[What you have to do]:
Copy every line that holds the string "will" from the data below.

[Recorded information]:
________________________
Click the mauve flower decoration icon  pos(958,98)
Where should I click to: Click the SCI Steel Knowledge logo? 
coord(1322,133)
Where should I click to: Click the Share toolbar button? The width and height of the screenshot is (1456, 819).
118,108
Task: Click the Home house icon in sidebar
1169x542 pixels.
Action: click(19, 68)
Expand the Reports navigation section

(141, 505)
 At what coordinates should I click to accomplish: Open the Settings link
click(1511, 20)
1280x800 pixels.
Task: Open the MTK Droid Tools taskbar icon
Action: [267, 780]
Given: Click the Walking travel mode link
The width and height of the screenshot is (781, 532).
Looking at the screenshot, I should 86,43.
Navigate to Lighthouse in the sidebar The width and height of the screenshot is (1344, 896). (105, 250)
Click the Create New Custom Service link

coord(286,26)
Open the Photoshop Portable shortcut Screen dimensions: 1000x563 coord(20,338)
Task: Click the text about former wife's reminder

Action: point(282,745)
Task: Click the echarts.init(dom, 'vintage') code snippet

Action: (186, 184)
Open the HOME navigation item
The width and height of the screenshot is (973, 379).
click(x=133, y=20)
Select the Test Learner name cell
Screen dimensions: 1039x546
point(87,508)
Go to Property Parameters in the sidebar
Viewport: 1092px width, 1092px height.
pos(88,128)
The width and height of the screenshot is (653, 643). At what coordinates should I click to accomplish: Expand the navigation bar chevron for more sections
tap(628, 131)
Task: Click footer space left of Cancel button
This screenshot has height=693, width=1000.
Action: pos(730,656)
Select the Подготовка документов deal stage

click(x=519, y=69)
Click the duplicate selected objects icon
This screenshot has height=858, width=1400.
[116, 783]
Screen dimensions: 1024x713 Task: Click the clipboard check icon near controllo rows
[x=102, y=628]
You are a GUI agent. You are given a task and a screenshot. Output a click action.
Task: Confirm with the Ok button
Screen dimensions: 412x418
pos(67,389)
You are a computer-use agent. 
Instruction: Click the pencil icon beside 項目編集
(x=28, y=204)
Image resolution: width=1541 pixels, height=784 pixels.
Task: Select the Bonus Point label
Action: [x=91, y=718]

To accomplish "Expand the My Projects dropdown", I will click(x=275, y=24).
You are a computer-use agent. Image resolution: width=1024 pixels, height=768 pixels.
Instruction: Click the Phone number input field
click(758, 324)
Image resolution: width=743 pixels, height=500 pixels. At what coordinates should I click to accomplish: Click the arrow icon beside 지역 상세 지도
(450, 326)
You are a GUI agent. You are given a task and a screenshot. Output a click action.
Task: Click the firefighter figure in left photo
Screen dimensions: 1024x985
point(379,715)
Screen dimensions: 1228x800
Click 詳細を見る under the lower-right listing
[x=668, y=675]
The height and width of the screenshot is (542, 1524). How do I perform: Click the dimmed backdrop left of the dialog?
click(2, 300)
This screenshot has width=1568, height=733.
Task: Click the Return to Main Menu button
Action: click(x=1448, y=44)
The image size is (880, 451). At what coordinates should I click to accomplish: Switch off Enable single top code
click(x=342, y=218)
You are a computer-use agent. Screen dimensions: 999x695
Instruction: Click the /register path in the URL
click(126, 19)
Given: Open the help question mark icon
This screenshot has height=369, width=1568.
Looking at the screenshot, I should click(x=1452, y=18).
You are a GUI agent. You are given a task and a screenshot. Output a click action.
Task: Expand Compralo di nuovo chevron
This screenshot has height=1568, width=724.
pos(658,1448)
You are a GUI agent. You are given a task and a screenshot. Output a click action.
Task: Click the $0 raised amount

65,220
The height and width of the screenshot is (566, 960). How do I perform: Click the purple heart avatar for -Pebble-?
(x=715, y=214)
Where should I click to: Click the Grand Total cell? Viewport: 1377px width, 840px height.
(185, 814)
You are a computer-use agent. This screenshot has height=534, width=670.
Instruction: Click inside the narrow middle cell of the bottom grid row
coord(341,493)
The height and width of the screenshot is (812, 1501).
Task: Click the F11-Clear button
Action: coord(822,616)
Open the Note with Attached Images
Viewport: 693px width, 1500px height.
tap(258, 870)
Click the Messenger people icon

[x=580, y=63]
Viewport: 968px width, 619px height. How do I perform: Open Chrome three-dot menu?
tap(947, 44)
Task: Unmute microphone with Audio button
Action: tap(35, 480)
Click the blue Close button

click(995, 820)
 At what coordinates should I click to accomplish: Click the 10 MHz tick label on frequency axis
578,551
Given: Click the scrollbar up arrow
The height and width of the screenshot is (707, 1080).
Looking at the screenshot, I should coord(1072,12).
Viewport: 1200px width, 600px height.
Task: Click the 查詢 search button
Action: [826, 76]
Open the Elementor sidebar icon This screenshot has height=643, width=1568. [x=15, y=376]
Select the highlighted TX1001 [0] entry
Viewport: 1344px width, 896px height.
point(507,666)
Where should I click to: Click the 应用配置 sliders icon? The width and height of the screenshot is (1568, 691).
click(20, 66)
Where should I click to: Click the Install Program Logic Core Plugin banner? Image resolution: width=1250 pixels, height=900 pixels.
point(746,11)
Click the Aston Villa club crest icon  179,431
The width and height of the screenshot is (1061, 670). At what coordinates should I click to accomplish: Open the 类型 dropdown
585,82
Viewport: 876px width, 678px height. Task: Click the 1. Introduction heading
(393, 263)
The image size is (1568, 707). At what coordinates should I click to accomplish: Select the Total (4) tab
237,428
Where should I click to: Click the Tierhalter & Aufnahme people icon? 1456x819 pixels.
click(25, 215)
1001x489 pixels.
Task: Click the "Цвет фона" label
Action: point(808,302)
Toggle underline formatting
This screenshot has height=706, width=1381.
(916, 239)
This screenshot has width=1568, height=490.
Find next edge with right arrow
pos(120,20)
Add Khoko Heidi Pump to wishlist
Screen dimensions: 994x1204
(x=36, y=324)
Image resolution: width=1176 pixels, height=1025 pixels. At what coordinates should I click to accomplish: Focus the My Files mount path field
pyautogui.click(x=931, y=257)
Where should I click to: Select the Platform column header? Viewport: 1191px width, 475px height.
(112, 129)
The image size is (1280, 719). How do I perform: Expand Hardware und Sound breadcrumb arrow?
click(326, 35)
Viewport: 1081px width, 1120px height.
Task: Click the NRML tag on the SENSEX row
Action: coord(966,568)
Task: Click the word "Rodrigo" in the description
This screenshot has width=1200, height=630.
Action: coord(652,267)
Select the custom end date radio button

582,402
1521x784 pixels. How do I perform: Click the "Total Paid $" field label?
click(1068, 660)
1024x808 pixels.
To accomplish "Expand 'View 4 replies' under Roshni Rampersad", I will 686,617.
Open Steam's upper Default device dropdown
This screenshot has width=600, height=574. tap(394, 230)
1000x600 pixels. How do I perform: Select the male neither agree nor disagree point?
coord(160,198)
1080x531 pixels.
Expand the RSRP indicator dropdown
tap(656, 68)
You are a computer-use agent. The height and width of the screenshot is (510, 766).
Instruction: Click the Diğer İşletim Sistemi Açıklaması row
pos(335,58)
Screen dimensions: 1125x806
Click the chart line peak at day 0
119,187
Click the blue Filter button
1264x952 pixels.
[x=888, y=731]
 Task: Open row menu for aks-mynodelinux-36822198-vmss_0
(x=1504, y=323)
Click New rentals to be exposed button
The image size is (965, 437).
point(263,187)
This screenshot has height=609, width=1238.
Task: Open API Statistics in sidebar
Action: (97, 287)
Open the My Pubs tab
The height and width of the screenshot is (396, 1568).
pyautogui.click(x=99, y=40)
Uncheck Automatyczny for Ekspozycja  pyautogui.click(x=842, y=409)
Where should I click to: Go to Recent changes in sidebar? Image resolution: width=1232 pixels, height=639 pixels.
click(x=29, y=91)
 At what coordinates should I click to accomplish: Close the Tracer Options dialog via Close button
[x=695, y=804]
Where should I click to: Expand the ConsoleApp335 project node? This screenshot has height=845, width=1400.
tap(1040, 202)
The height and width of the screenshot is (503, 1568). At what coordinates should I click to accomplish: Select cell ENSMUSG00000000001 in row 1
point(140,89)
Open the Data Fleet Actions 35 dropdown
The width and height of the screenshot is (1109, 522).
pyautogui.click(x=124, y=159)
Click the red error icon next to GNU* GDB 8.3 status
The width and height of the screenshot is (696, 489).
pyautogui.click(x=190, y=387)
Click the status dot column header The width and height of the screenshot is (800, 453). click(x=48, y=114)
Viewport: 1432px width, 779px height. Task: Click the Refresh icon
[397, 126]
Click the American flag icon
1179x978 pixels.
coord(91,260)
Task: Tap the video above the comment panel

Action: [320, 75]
________________________
[Output of the exercise]:
To accomplish "Expand the My Projects dropdown", I will click(x=275, y=24).
To accomplish "Expand 'View 4 replies' under Roshni Rampersad", I will 686,617.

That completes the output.